Übungstext =
Direkt zum Inhalt

Zuckerkrankheit: Das rätselhafte Zusammenspiel von Covid-19 und Diabetes

In den ersten beiden Pandemiejahren sind die Fälle von Typ-1-Diabetes bei Kindern und Jugendlichen sprunghaft angestiegen. Die Ursachen dafür werfen immer noch viele Fragen auf.
Junge sitzt auf der Couch und misst mit einem Pen seinen Blutzuckerspiegel
Patienten mit Diabetes müssen ihren Blutzuckerspiegel regelmäßig überwachen.

Eine Studie mit mehr als 38 000 jungen Menschen hat nun bestätigt, was Forscherinnen und Forscher schon länger vermutet haben: Die Covid-19-Pandemie hat zu einem sprunghaften Anstieg der Fälle von Typ-1-Diabetes bei Kindern und Jugendlichen geführt. Zunächst gingen Fachleute davon aus, das Virus selbst sei dafür verantwortlich – doch das ist wahrscheinlich nicht der Fall. Dennoch liefern die Ergebnisse der Untersuchung neue Hinweise auf die Mechanismen hinter der Entstehung von Typ-1-Diabetes, die zum Teil immer noch viele Fragen aufwerfen.

Aufgabenstellung = Fassen Sie den Absatz im Text über Covid-19 und Diabetes, der mit „Eine Studie mit mehr als 38 000 jungen Menschen“ beginnt, kürzer zusammen. Die wichtigsten Fakten sollen erhalten bleiben. Die Datensätze stammen aus einer anderen Quelle als der Text.

Vorliegende Daten =
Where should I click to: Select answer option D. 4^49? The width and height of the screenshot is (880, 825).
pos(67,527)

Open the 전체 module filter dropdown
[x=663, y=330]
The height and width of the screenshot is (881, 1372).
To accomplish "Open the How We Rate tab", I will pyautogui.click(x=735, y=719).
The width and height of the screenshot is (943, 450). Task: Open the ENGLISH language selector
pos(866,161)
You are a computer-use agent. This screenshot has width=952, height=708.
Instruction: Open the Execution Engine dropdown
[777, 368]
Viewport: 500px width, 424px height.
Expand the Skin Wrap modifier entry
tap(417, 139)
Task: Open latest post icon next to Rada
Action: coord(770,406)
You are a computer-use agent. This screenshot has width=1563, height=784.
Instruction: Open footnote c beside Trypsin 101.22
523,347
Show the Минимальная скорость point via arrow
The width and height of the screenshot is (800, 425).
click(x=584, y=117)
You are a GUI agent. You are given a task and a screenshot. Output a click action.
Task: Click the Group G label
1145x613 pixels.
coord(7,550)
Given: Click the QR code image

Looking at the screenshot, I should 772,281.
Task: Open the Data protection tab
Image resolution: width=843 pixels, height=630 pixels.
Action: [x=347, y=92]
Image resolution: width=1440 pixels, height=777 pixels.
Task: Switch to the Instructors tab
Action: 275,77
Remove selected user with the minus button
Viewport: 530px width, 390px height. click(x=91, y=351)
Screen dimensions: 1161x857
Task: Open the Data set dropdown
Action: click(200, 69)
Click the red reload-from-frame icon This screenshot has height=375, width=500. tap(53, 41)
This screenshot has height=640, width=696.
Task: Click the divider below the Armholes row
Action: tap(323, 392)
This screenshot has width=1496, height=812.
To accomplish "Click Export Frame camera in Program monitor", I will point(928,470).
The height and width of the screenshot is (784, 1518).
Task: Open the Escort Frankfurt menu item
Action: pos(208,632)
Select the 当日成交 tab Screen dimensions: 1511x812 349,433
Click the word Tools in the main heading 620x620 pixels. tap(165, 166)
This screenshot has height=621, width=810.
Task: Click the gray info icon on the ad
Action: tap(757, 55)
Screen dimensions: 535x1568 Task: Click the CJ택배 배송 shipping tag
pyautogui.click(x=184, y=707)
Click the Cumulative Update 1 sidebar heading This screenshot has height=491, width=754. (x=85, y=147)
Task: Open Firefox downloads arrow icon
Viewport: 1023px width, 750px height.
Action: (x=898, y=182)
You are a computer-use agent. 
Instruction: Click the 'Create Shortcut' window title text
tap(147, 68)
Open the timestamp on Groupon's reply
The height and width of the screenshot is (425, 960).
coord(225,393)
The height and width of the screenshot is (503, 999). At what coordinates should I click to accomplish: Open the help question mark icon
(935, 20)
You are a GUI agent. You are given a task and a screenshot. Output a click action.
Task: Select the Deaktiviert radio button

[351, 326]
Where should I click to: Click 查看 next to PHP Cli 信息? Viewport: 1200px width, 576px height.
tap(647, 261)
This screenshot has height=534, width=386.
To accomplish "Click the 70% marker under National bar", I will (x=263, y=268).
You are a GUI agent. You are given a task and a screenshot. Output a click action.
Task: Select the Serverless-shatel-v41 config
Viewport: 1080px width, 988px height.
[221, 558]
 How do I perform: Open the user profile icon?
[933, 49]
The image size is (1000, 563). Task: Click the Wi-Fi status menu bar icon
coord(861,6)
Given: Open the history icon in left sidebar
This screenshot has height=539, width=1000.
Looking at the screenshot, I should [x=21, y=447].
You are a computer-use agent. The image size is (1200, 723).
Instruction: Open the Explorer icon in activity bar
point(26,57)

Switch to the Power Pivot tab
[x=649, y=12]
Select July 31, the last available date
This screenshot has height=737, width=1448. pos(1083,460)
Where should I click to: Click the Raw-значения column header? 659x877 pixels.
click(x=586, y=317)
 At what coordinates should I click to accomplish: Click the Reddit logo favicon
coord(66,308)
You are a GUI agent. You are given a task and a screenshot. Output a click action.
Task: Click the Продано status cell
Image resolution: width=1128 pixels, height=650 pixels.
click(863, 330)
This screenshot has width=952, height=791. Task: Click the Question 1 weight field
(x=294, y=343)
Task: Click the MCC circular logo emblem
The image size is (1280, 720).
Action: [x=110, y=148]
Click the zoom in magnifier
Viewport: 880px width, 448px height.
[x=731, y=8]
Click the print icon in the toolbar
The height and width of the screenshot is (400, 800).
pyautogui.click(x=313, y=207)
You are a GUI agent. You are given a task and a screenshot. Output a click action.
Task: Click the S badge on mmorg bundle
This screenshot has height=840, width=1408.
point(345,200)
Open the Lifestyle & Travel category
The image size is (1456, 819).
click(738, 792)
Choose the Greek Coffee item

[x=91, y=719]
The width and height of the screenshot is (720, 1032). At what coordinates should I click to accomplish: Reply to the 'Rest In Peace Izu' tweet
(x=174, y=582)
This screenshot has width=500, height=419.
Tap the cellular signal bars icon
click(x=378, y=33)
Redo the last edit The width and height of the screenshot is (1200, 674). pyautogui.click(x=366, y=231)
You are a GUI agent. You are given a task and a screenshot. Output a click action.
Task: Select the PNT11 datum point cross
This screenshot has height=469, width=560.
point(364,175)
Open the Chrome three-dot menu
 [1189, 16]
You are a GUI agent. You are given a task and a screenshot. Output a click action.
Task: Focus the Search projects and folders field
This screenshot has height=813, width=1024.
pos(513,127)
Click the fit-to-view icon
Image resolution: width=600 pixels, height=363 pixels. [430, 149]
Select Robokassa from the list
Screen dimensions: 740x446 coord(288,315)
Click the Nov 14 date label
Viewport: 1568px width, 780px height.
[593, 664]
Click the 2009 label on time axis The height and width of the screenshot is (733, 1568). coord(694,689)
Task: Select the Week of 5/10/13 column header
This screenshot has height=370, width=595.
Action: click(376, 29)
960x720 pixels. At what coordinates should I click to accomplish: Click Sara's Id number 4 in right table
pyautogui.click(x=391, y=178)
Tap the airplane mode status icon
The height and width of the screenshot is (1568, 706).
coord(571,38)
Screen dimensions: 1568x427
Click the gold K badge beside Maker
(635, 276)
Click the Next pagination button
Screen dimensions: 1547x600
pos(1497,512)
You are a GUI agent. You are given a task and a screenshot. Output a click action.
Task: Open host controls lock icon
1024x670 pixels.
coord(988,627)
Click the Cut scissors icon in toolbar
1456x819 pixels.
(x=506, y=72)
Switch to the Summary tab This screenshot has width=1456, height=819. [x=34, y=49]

Schriftliche Antwort = Eine Studie mit über 38 000 jungen Menschen bestätigt eine ältere Vermutung der Forschung: Während der Covid-19-Pandemie sind die Fälle von Typ-1-Diabetes bei Kindern und Jugendlichen sprunghaft gestiegen. Anders als zunächst angenommen, ist das Virus selbst dafür wahrscheinlich nicht verantwortlich. Die Ergebnisse liefern dennoch neue Hinweise darauf, wie Typ-1-Diabetes entsteht. Diese Mechanismen werfen zum Teil noch viele Fragen auf.